TO DO ::
Across the entries below, tally every line that holds the string "computer" and reply with the number only.

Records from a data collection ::
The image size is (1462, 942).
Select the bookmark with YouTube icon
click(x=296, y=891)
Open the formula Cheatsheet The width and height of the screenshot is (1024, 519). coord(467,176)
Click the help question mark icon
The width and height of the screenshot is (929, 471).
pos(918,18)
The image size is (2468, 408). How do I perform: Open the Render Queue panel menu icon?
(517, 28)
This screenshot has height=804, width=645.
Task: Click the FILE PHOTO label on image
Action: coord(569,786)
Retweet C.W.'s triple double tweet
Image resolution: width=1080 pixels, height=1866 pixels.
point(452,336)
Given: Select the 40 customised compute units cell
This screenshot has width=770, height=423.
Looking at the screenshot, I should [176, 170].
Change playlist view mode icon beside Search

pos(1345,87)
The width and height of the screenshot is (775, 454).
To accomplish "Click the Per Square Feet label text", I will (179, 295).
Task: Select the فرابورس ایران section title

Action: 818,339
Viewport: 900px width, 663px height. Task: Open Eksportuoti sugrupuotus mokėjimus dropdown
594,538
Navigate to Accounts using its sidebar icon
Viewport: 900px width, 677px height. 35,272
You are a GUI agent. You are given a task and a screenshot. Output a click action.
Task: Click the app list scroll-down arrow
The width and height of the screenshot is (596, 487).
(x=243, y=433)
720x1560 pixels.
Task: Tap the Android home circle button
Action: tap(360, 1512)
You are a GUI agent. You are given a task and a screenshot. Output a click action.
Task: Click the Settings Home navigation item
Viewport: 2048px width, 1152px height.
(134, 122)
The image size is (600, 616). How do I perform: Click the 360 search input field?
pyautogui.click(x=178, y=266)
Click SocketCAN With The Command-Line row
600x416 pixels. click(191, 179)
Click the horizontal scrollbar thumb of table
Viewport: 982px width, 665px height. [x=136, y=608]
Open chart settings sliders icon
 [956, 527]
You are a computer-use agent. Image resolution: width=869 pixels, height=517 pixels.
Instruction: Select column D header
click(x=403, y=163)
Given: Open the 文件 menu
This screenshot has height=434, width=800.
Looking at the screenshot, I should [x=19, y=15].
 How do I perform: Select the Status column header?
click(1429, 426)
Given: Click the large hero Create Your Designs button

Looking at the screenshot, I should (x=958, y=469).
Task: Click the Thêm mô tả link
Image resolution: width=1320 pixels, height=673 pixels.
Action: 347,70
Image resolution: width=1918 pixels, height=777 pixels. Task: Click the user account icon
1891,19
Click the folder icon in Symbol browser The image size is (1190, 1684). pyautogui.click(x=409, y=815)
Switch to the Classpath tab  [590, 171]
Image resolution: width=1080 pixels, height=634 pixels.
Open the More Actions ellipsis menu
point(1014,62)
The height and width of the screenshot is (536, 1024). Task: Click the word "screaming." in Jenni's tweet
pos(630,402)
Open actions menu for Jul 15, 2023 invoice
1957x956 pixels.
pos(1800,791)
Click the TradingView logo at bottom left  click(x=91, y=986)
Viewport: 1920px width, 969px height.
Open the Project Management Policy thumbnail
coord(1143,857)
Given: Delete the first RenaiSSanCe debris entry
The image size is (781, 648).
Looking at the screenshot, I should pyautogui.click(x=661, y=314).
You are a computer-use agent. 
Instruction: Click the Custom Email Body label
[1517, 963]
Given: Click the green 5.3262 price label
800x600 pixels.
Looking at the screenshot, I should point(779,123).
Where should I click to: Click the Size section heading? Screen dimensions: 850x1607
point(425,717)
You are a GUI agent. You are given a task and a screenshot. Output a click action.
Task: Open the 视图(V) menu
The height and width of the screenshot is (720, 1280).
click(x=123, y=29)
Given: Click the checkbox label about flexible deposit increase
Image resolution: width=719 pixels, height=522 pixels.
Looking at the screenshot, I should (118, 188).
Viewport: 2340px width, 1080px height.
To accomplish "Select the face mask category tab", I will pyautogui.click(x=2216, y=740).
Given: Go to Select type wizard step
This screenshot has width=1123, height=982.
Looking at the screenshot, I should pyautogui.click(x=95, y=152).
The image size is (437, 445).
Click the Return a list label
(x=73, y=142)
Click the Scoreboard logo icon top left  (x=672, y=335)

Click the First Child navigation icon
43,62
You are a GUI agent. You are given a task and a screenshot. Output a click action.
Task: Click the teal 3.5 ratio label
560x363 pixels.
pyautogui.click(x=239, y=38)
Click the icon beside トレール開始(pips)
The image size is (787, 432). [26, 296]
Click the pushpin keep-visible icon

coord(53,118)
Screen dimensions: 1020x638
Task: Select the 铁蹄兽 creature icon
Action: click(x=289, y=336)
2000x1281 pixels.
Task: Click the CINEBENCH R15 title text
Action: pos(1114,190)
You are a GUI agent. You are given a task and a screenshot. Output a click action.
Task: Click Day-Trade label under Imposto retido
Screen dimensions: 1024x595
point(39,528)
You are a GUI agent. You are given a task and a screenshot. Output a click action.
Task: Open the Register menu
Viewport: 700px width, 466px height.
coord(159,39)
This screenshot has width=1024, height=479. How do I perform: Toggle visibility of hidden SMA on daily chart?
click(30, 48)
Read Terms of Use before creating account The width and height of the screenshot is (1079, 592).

EXERCISE SOLUTION ::
2